Once the geologic model is created, reservoir engineers then use simulation to try to predict and optimize the production of the hydrocarbons over a certain time. This process usually takes several months as well. Unfortunately, due to the technology available in simulation, a large amount of the detail that is paid for and obtained by the geologist is removed by reservoir engineers in order to achieve reasonable run times and limit the amount of time the engineer needs to spend waiting on simulations to finish.
The need for a fast, scalable reservoir simulator has grown in recent years due to greater reliance by energy companies on more compute intensive workflows in their business decision making. One of these compute intensive workflows is the process of uncertainty quantification for prediction. The uncertainty quantification process requires engineers to simulate hundreds to thousands of scenarios with each being assigned a probability. It is customary in the industry to describe this uncertainty in terns of low(P90), medium (P50), and high (P10). Due to the heavy computing power and time needed for these studies, engineers were previously required to shorten the projects by limiting the amount of runs and/or detail used in the study. Limiting the runs and detail used in the study lowers the accuracy and confidence a company has in using the data for business decisions.
Another compute intensive workflow that is used in the industry is the process of history matching.
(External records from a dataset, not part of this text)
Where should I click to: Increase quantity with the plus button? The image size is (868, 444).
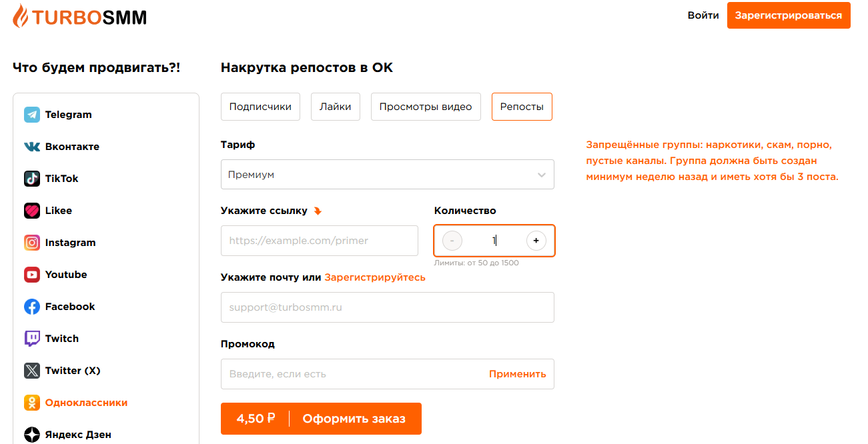coord(536,240)
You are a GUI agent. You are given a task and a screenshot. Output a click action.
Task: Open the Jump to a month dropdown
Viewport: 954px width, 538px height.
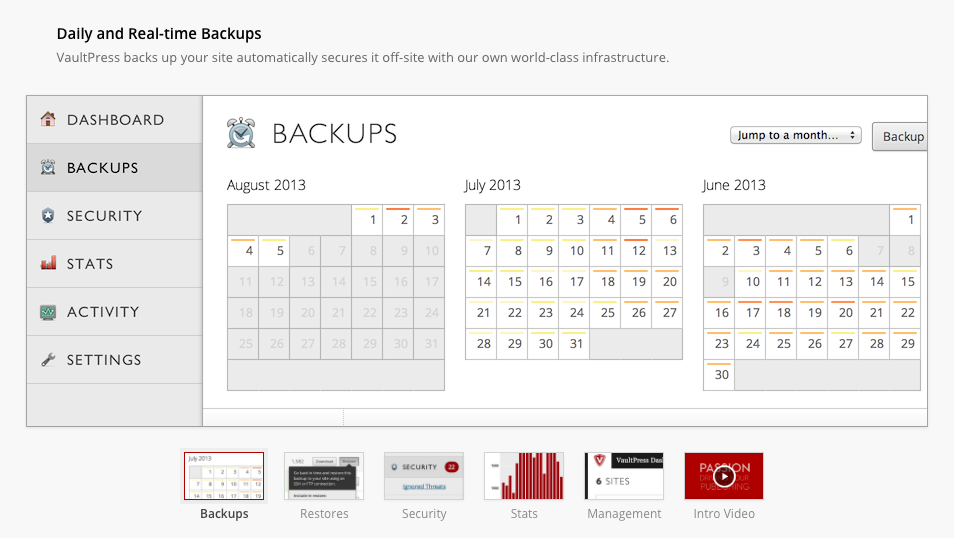point(795,135)
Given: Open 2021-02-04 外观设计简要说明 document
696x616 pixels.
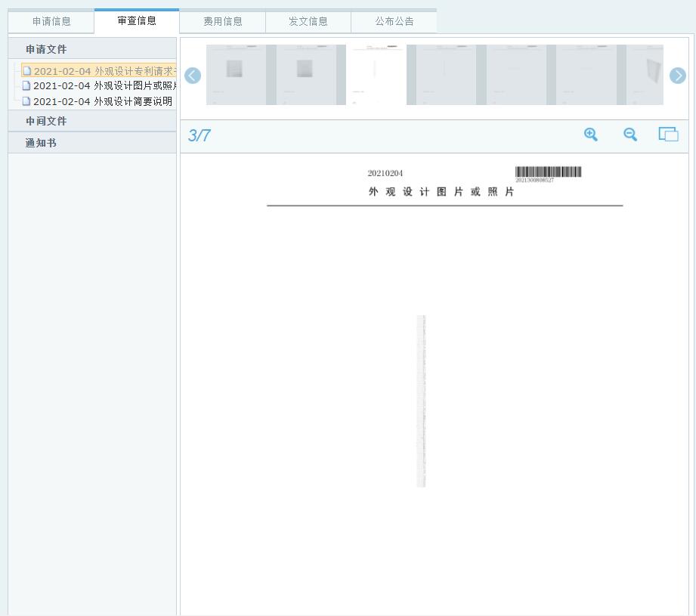Looking at the screenshot, I should click(x=102, y=101).

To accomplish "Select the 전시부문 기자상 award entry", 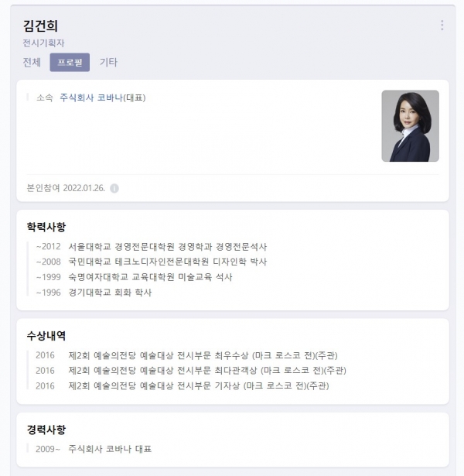I will tap(183, 386).
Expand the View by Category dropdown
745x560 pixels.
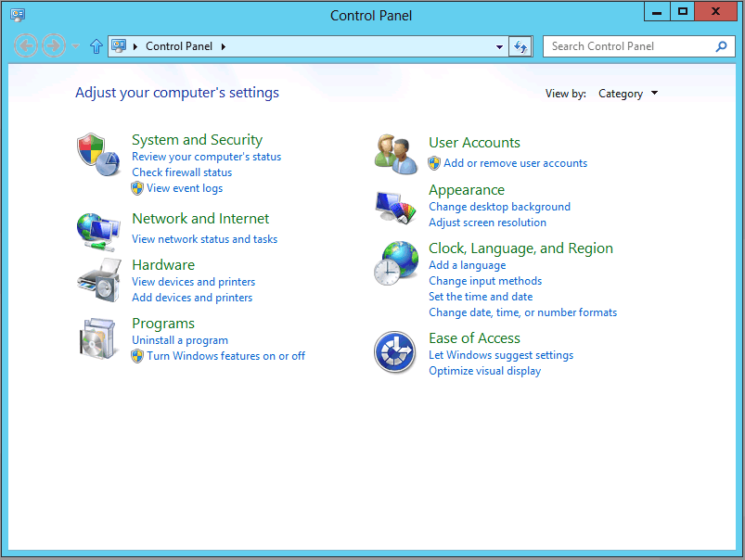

History matching involves calibrating the simulation model to account for observed data associated with the asset. This is achieved by varying the parameters of the model over several simulations until the the output of the simulation matches the historical production data available. Like the uncertainty quantification process, history matching requires engineers to run hundreds to thousands of simulations with each simulation taking anywhere from a few minutes to several hours to run. Engineers are often required to find workarounds that limit the time and accuracy of the project to complete it in a reasonable timeframe.
The use of a fast, scalable reservoir simulator allows these studies to be completed much more efficiently while also keeping the geologic detail that makes them more accurate. This allows energy companies to feel more confident about the data they are using for their business decisions while also saving costs by using less resources for the studies. The calculation done by Eni shows how energy companies can take advantage of these emerging technologies to efficiently produce large amounts of data to be used in their decision making process, allowing them to create a more accurate description of the subsurface and providing them with a strategic advantage in acquisitions and their positioning within the industry. GPU technology is expected to continue to advance at a rapid pace while the reservoir analysis market is expected to grow at a compound annual growth rate of 4% through 2022.